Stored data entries
↓

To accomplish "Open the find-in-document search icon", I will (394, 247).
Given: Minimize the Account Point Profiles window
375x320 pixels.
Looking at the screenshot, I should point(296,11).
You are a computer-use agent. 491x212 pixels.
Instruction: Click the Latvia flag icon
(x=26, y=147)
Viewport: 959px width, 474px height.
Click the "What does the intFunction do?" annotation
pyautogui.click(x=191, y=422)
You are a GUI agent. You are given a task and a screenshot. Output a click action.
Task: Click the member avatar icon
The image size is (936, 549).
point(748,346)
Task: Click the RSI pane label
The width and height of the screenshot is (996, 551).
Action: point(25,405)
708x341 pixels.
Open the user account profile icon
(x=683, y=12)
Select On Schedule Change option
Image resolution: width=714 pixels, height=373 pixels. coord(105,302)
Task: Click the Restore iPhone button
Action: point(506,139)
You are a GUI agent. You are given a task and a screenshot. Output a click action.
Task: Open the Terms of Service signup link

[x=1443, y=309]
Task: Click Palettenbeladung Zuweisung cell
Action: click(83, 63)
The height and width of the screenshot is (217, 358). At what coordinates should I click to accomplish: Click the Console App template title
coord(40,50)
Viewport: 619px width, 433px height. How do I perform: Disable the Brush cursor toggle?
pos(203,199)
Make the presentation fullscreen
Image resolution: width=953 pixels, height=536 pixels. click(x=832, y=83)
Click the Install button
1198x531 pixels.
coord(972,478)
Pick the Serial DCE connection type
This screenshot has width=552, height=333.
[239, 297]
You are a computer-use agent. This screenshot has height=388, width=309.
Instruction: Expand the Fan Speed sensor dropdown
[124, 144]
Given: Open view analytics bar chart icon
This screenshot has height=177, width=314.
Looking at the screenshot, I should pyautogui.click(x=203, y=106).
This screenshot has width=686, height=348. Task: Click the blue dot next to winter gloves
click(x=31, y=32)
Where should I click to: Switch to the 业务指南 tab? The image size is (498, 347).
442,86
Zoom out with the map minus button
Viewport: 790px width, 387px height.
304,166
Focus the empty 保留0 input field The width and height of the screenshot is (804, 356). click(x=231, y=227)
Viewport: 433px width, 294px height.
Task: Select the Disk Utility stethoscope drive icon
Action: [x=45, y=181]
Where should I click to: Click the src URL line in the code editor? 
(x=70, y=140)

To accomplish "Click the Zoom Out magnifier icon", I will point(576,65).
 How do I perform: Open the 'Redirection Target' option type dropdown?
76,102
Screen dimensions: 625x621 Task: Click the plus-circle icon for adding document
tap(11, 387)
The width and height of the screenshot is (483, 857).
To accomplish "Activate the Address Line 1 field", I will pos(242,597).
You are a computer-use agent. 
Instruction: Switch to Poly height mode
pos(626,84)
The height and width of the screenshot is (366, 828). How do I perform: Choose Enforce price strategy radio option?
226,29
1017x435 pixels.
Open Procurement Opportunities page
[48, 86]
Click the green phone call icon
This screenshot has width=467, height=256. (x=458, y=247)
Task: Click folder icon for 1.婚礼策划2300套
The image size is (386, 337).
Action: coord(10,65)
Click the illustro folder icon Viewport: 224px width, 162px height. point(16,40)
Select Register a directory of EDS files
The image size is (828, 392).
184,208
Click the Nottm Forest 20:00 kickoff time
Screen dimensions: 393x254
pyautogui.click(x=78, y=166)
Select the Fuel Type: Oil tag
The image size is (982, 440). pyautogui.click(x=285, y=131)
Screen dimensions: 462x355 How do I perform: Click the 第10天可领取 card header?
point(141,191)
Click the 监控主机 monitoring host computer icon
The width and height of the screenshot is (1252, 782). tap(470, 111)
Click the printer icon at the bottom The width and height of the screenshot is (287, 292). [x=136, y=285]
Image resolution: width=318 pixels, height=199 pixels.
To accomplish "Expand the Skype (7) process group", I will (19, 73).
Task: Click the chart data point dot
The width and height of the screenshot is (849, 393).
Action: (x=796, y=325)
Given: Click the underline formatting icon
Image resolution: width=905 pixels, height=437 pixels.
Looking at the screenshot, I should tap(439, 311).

↑

Word for word, repeat each entry shown above.

Your response.
To accomplish "Open the find-in-document search icon", I will (394, 247).
Given: Minimize the Account Point Profiles window
375x320 pixels.
Looking at the screenshot, I should point(296,11).
You are a computer-use agent. 491x212 pixels.
Instruction: Click the Latvia flag icon
(x=26, y=147)
Viewport: 959px width, 474px height.
Click the "What does the intFunction do?" annotation
pyautogui.click(x=191, y=422)
You are a GUI agent. You are given a task and a screenshot. Output a click action.
Task: Click the member avatar icon
The image size is (936, 549).
point(748,346)
Task: Click the RSI pane label
The width and height of the screenshot is (996, 551).
Action: point(25,405)
708x341 pixels.
Open the user account profile icon
(x=683, y=12)
Select On Schedule Change option
Image resolution: width=714 pixels, height=373 pixels. coord(105,302)
Task: Click the Restore iPhone button
Action: point(506,139)
You are a GUI agent. You are given a task and a screenshot. Output a click action.
Task: Open the Terms of Service signup link

[x=1443, y=309]
Task: Click Palettenbeladung Zuweisung cell
Action: click(83, 63)
The height and width of the screenshot is (217, 358). At what coordinates should I click to accomplish: Click the Console App template title
coord(40,50)
Viewport: 619px width, 433px height. How do I perform: Disable the Brush cursor toggle?
pos(203,199)
Make the presentation fullscreen
Image resolution: width=953 pixels, height=536 pixels. click(x=832, y=83)
Click the Install button
1198x531 pixels.
coord(972,478)
Pick the Serial DCE connection type
This screenshot has width=552, height=333.
[239, 297]
You are a computer-use agent. This screenshot has height=388, width=309.
Instruction: Expand the Fan Speed sensor dropdown
[124, 144]
Given: Open view analytics bar chart icon
This screenshot has height=177, width=314.
Looking at the screenshot, I should pyautogui.click(x=203, y=106).
This screenshot has width=686, height=348. Task: Click the blue dot next to winter gloves
click(x=31, y=32)
Where should I click to: Switch to the 业务指南 tab? The image size is (498, 347).
442,86
Zoom out with the map minus button
Viewport: 790px width, 387px height.
304,166
Focus the empty 保留0 input field The width and height of the screenshot is (804, 356). click(x=231, y=227)
Viewport: 433px width, 294px height.
Task: Select the Disk Utility stethoscope drive icon
Action: [x=45, y=181]
Where should I click to: Click the src URL line in the code editor? 
(x=70, y=140)

To accomplish "Click the Zoom Out magnifier icon", I will point(576,65).
 How do I perform: Open the 'Redirection Target' option type dropdown?
76,102
Screen dimensions: 625x621 Task: Click the plus-circle icon for adding document
tap(11, 387)
The width and height of the screenshot is (483, 857).
To accomplish "Activate the Address Line 1 field", I will pos(242,597).
You are a computer-use agent. 
Instruction: Switch to Poly height mode
pos(626,84)
The height and width of the screenshot is (366, 828). How do I perform: Choose Enforce price strategy radio option?
226,29
1017x435 pixels.
Open Procurement Opportunities page
[48, 86]
Click the green phone call icon
This screenshot has width=467, height=256. (x=458, y=247)
Task: Click folder icon for 1.婚礼策划2300套
The image size is (386, 337).
Action: coord(10,65)
Click the illustro folder icon Viewport: 224px width, 162px height. point(16,40)
Select Register a directory of EDS files
The image size is (828, 392).
184,208
Click the Nottm Forest 20:00 kickoff time
Screen dimensions: 393x254
pyautogui.click(x=78, y=166)
Select the Fuel Type: Oil tag
The image size is (982, 440). pyautogui.click(x=285, y=131)
Screen dimensions: 462x355 How do I perform: Click the 第10天可领取 card header?
point(141,191)
Click the 监控主机 monitoring host computer icon
The width and height of the screenshot is (1252, 782). tap(470, 111)
Click the printer icon at the bottom The width and height of the screenshot is (287, 292). [x=136, y=285]
Image resolution: width=318 pixels, height=199 pixels.
To accomplish "Expand the Skype (7) process group", I will (19, 73).
Task: Click the chart data point dot
The width and height of the screenshot is (849, 393).
Action: (x=796, y=325)
Given: Click the underline formatting icon
Image resolution: width=905 pixels, height=437 pixels.
Looking at the screenshot, I should tap(439, 311).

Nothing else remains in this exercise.